* [EXERCISE AIM] Rewrite the records below, changing "actions pane" to "side panel" and leaving everything else the same. Leave the pictures out.

BEGIN DATASET EXTRACT

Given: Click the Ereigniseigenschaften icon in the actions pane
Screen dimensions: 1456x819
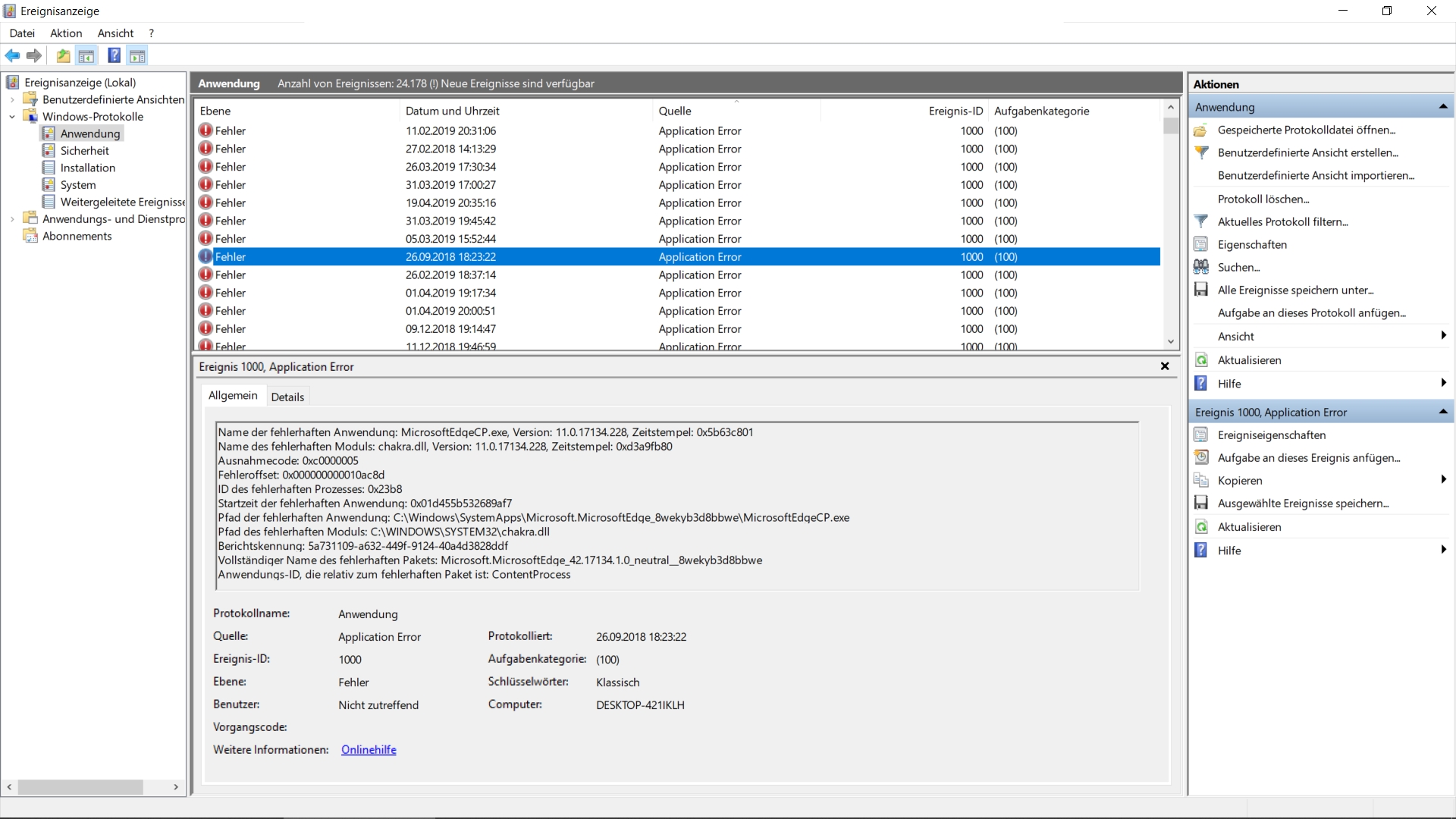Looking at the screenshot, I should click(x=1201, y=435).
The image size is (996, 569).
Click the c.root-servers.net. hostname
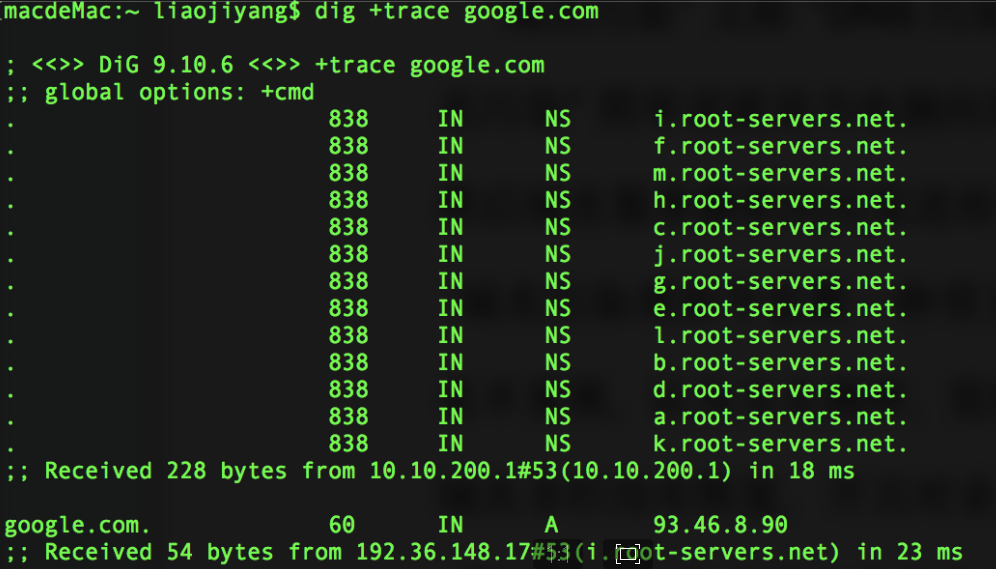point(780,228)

END DATASET EXTRACT

* [TASK SOLUTION]
Given: Click the Ereigniseigenschaften icon in the side panel
Screen dimensions: 1456x819
Looking at the screenshot, I should click(x=1201, y=435).
The image size is (996, 569).
Click the c.root-servers.net. hostname
point(780,228)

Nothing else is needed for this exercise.